Why one company puts skills first Email
News
Wednesday, January 28, 2015 08:00 PM

 

Skilled workers have an an advantageWhile only 10% of ALCC Fast Friday poll respondents value skills more than character, they are informed dissenters who speak with conviction based on many years of experience in the industry. Below is one business owner’s position on why skills are No. 1.

As a small business owner, my hiring priority is job skills. Always.

As the owner of a seasonal small business, I cannot afford to rehire a month after first hire or rehire after July 4th when you find out that that great personality with impeccable integrity and charisma who's always 10 minutes early had no idea how hot it would be working on his knees 6 to 8 hours a day. The decision is made to "go back to waiting tables."

Dollars deliver skills
I can afford to be job skills focused because I pay high dollars to begin with and tell new hires that they'll either be worth $2 more in two weeks or not be what we need. I advertise in classifieds at www.alcc.com and Craig's List. I specify that volunteer gardening does not count and that "knowledge in production planting of annuals" does not mean planting petunias for your grandmother.

Between a specific set of skills and a high beginning wage, my ads always bring in a higher caliber of applicant and usually someone who feeds their family by working in the green industry. I never advertise how much I pay, but I do bait the ad with "higher than industry average wages to start.”

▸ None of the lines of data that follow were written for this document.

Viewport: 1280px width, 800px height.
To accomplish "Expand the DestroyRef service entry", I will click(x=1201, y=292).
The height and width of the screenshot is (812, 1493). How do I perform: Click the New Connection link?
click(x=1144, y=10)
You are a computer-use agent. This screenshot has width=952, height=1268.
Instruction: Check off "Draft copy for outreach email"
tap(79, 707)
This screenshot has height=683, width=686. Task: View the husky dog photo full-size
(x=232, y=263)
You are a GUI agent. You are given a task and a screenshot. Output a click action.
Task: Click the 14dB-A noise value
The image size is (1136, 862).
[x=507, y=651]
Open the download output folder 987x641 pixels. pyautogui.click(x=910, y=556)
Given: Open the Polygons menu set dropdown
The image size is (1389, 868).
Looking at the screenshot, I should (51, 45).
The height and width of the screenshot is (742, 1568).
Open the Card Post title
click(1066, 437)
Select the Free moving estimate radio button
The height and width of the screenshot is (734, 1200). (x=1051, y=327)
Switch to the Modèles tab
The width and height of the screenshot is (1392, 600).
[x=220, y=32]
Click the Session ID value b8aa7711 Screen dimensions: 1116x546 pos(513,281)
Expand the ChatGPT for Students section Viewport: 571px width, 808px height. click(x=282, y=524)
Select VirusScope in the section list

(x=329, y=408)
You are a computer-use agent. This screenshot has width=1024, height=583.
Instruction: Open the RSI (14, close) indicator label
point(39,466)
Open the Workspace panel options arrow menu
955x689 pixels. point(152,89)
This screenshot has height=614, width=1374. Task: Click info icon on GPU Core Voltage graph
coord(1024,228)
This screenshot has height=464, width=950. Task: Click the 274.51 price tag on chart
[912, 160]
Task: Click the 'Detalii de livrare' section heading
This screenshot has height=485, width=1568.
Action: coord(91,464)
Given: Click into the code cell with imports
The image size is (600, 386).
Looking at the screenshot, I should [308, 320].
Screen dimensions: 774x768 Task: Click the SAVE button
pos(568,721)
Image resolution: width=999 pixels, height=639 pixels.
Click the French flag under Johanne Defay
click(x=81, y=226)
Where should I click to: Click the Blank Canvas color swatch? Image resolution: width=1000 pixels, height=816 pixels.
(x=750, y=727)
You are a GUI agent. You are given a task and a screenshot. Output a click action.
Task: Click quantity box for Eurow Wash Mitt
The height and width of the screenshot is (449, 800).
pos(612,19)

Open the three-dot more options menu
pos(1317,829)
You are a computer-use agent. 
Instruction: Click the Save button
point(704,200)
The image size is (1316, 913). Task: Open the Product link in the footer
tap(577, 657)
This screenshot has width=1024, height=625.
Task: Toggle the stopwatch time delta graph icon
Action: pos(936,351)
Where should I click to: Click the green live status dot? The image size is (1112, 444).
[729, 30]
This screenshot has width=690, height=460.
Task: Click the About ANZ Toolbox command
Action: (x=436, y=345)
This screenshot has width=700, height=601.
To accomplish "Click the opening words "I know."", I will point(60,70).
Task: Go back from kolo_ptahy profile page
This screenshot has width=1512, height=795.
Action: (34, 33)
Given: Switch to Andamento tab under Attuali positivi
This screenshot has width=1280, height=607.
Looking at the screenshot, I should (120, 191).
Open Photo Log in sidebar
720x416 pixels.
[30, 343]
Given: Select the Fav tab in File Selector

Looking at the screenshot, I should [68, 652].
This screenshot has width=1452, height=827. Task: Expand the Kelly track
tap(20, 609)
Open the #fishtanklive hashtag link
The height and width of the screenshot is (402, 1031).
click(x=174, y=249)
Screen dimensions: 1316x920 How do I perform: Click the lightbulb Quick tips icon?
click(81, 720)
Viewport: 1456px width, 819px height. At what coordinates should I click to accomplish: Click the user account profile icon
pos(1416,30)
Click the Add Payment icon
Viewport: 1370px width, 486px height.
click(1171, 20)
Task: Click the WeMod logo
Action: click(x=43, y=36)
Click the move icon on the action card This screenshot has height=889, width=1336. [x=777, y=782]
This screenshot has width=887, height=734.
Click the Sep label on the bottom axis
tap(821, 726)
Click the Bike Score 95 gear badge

It’s rare to get a perfect candidate. But I have had a good response.

If you know your own job and interview well, then you will likely get an employee who goes the distance, is financially invested in their job and will want to rise to the occasion in the arenas where individual skills might be soft.

This has worked for me. But I have also paid the price a few times and learned that character/personality never trumps knowledge about working outdoors in the heat. Never.

Know who drives the bus
If a business owner does not know what it costs to hire and train, then he or she will think the labor market dictates their employment practices. And that's not true.

I have often heard fellow business owners share their challenges of trying to keep employees until the end of the season. So often they’ve been looking for people in mid-July, late August and then again at the end of the season when people were burned out.

Instead, I think they would do better by giving their people another raise and praising them for "going the distance" to garner more loyalty and more energy to finish big.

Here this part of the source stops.